*What is required:* Provide the number of lines of the records that include "agent", with no other content.

= = = = = = =

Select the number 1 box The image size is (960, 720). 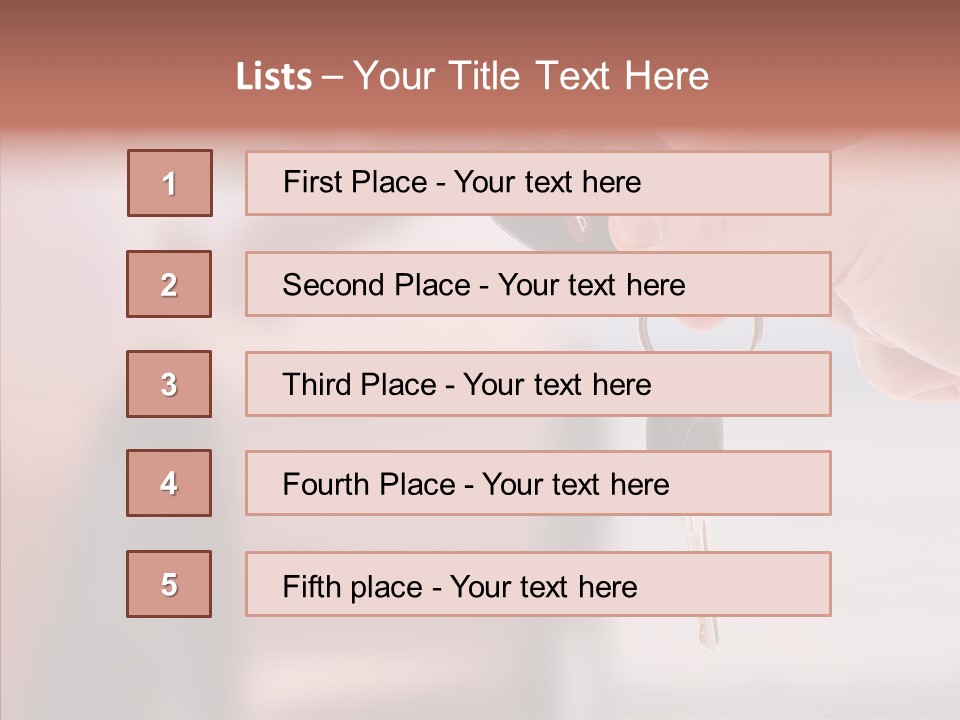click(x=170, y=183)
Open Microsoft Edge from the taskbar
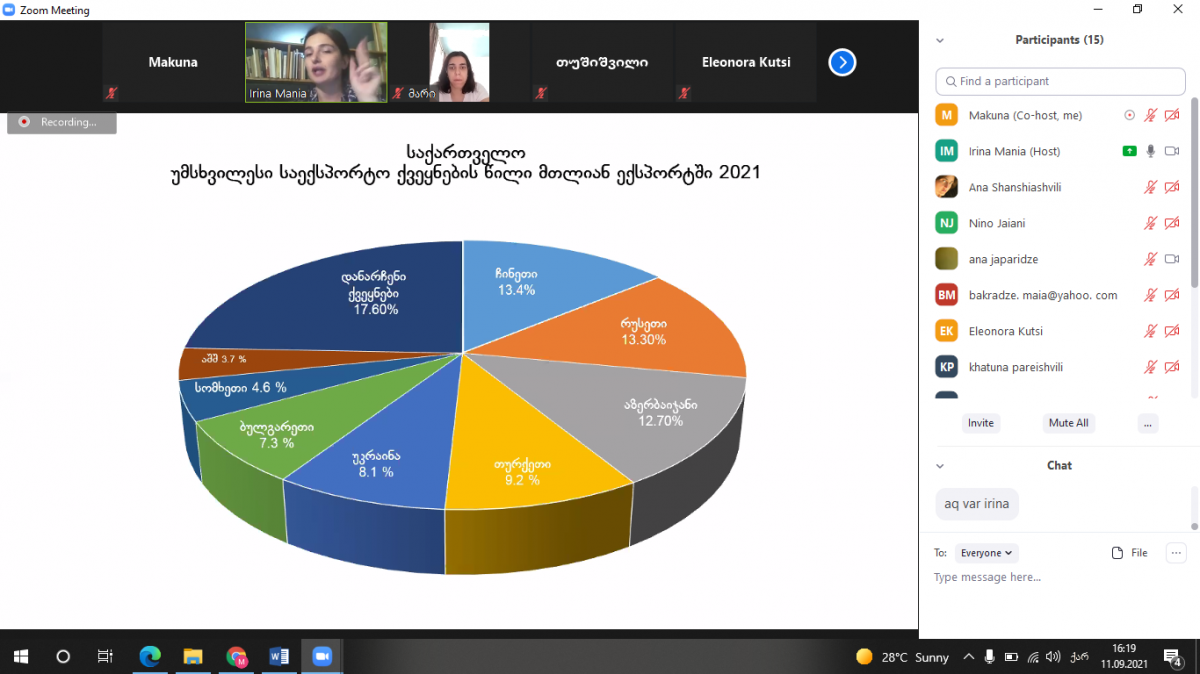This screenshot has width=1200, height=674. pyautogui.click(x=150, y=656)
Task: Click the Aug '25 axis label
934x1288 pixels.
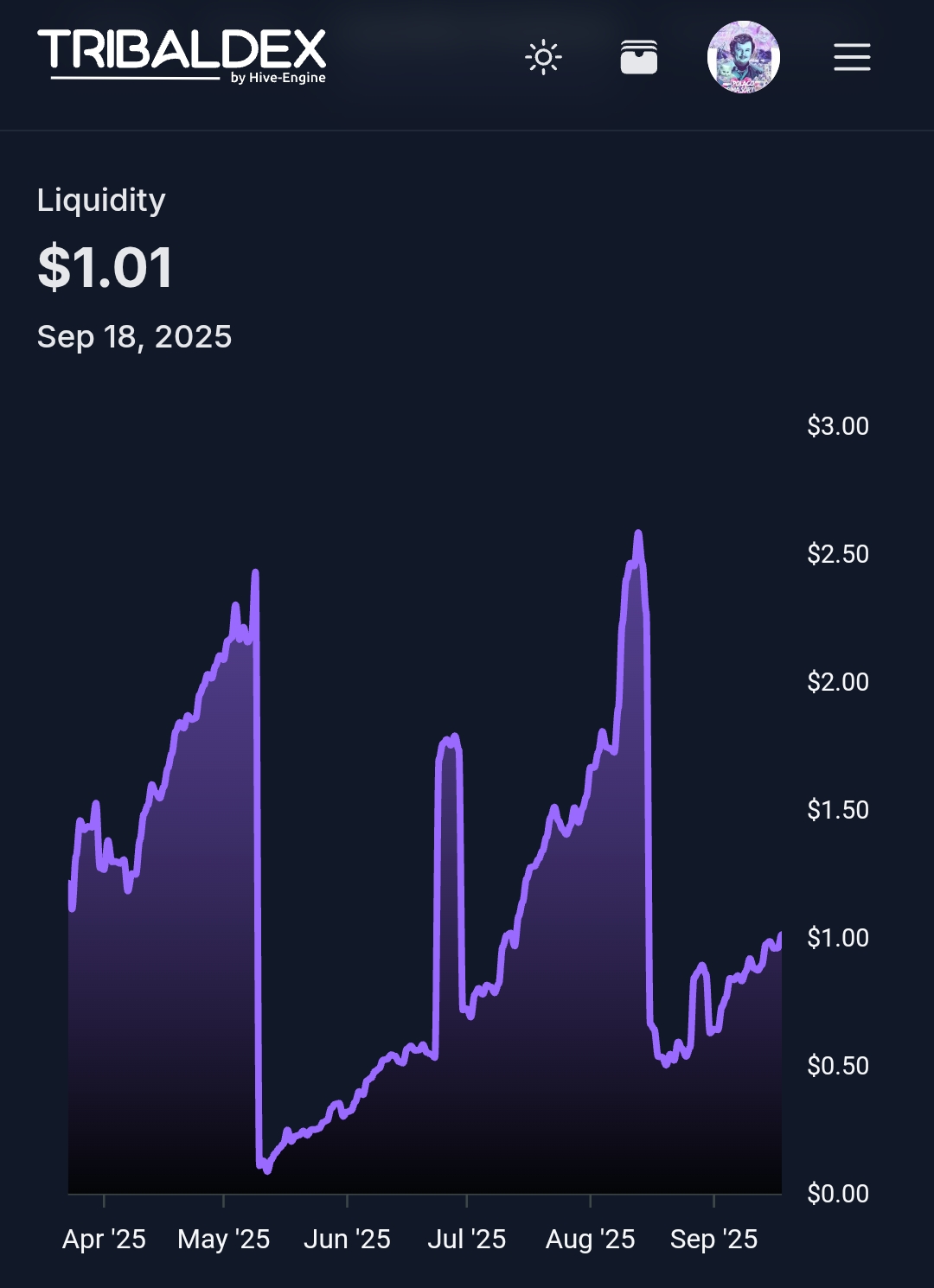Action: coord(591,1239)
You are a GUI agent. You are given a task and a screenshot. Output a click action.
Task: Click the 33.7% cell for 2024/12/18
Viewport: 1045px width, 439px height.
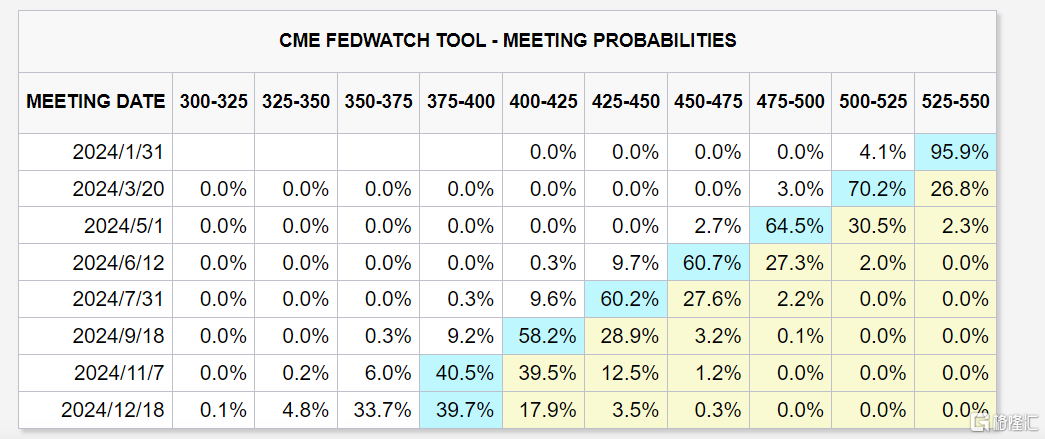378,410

= = = = = = =

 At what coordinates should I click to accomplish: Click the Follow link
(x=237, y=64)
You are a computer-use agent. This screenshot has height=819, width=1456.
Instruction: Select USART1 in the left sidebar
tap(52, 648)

= = = = = = =

*Task response:* 2